Under the Insurance Act there is a requirement for a rigorous prudential regulatory regime. APRA must give authorisation for a body corporate to carry on insuring. They must approve it, ensuring that the standards of conduct are set and that the prudential supervision is of a certain standard. General insurers have for years been used to this. APRA is the approved authority, and an organisation must have an APRA approved actuary and auditing process. Certain standards of conduct, including ensuring that all those involved are `fit and proper persons', are set down. A minimum assets requirement is placed on insurers, and they must have funds of a set level in reserve. All of this has been calculated and laid down, and that is part of this legislation that the House is dealing with tonight. The clauses of the legislation spell out the need for prudential requirements one after another.

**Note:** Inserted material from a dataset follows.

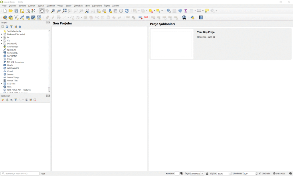
Task: Expand the Mekansal Yer İmleri node
Action: tap(2, 34)
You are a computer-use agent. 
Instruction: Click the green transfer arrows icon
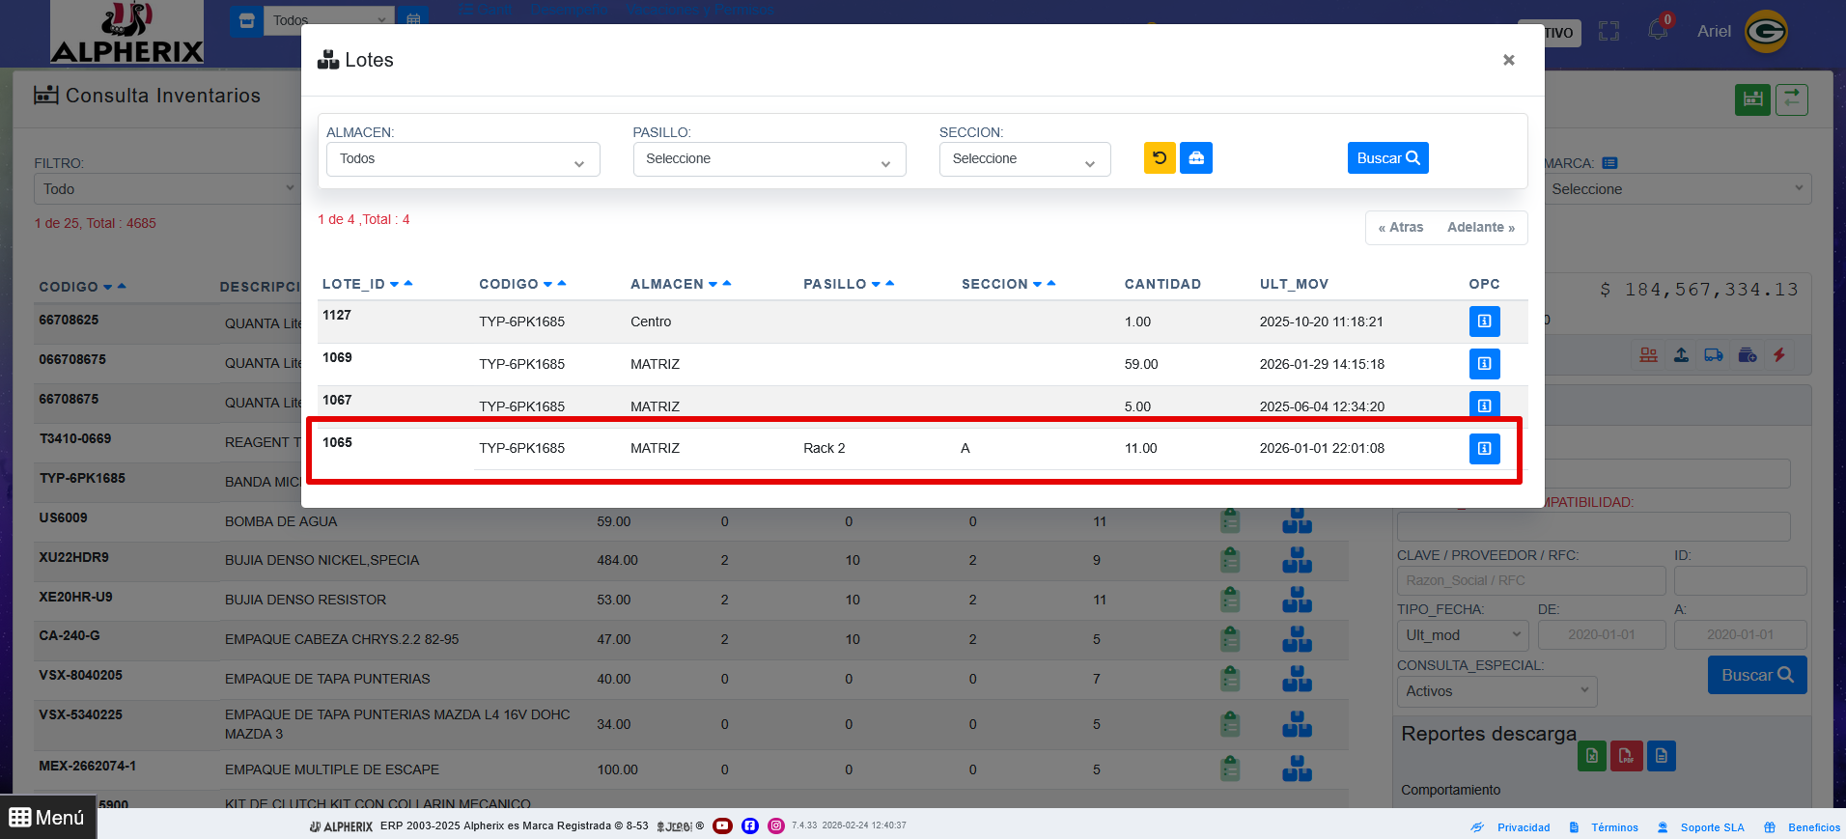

The standards of minimum cover and offers for retroactive and run-off cover are there, and the legislation fits together as a package.
In conclusion, I want to refer to comments made recently by Dr Kerryn Phelps about some of the concerns that the AMA have. To my mind, they are not matters that should delay the passage of this legislation. The government needs to get it through. If there are shortcomings identified over a period of time or factors which need further amendment, the government can deal with them, but we need certainty in place. We do not need the Senate playing games and delaying things, and I do not think the intention of the opposition is to cause that to occur. We need to have the government's proposals out there, and we need certainty for the medical profession, whether we are talking about specialists or general practitioners.
Regarding the comments by Dr Phelps, I have noted that she has asked the government to extend its high-claim subsidy to 100 per cent of the so-called blue sky liability for the amount of claim above $15 million. Dr Phelps says $15 million is an extraordinary claim. Yes, it is, but in this day and age I consider that we would be unwise not to consider it. Dr Phelps says that the massive and unpredictable future care costs for the severely disabled need to be assessed. I notice that she also says that the AMA recommends a community funded, nationally coordinated medical accident care and rehabilitation scheme for patients severely injured as a result of medical accident. That needs to be examined, but this bill should proceed.
Dr Phelps says that the biggest sticking point could be the proposed levy on doctors. Dr Phelps outlines some of the costs of running a practice. They are very interesting. If one looks at the value of bulk-billing and the cost of insurance, it must be a matter of concern to general practitioners. Dr Phelps has said that she does not believe that doctors can contemplate a premium or levy that will provide a scheme which can be expanded to cover 100 per cent of claims above the insurable cap, which is $15 million, or that they can cover the long-term care and rehabilitation and the tort law reform that is necessary. But, all in all, the AMA strongly agrees and encourages the government to proceed. I am pleased that that is the case. The government should proceed. I do not believe that the opposition has indicated that it will be obstructive, but it is also seeking to get a reasonable result from this process with the prospect of future changes—perhaps those outlined by Dr Phelps—as time transpires.